Nel Nordest è allarme maltrattamenti in famiglia dopo il coming out degli adolescenti gay

«Non è accettabile che nel 2014 si debba ancora parlare di questo tema. È grave che una famiglia non possa accettare la sessualità del proprio figlio o figlia e troviamo altrettanto scandaloso che le istituzioni non agiscano per promuovere una campagna di sensibilizzazione contro questo delicato tema. Solo l'Ulss 10 ha stilata una bozza di un protocollo contro l'omofobia. Lanciamo l'ennesimo appello alle istituzioni per aprire un tavolo di confronto per prevenire eventuali tragedie».

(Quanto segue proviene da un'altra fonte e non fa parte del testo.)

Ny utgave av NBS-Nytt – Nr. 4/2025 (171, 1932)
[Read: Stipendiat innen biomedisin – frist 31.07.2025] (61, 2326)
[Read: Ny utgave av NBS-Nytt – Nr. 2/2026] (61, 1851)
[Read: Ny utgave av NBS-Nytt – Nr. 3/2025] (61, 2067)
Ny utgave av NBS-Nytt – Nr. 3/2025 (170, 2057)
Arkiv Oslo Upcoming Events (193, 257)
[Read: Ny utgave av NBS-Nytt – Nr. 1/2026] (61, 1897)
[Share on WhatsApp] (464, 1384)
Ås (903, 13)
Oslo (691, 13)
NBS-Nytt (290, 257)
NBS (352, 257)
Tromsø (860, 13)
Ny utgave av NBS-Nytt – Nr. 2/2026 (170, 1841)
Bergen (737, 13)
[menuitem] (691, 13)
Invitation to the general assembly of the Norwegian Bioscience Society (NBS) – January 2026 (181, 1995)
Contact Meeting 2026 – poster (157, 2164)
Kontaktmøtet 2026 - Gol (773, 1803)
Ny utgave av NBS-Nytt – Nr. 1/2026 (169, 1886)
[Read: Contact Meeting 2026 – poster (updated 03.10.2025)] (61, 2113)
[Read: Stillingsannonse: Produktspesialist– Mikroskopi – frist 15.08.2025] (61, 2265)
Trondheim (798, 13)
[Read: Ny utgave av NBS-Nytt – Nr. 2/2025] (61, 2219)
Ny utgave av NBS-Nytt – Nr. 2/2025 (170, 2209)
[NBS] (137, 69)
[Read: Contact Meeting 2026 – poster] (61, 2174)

È questo l'appello lanciato dall'associazione LGBTE Veneto Orientale a fronte delle statistiche che segnalano un aumento dei casi di rifiuto dinnanzi al coming out dei figli. «Purtroppo chi fa coming out rischia spesso di essere deriso e ingiuriato anche tra le mura domestiche».
Solamente nelle ultime sei settimane sono emersi ben otto casi di maltrattamento all'interno della propria famiglia dopo un coming out. Una vera e propria violenza spesso legittimata (se non proprio istigata) da vari gruppi religiosi e politici, ormai sempre più impegnati in una campagna discriminatoria nei confronti dell'omosessualità al punto da sostenere che reazioni negative e violente possano essere ritenute «legittime opinioni».
Valentina Piazzol, appartenente al gruppo dell'avvocatura per i diritti lgbt, ci tiene a precisare come l'assenza di una specifica legge contro l'omofobia non significhi che violenze e maltrattamenti non possano essere perseguiti: «Il fatto che non esista una figura penale da contestare a chi commetta reati caratterizzati dall'odio legato all'orientamento sessuale non viene trascurato dai giudici italiani i quali, nel corso del tempo, hanno dimostrato una sensibilità sempre più intensa ai casi di cui stiamo parlando. Giusto per citare un esempio, la Cassazione penale ha ritenuto che apostrofare una persona come "frocio" o "recchione" (indipendentemente dalla effettiva omosessualità della vittima) potrebbe configurare gli estremi del reato di diffamazione o di ingiuria poiché si è ravvisato in espressioni simili un chiaro intento di derisione e scherno da parte di chi le pronuncia».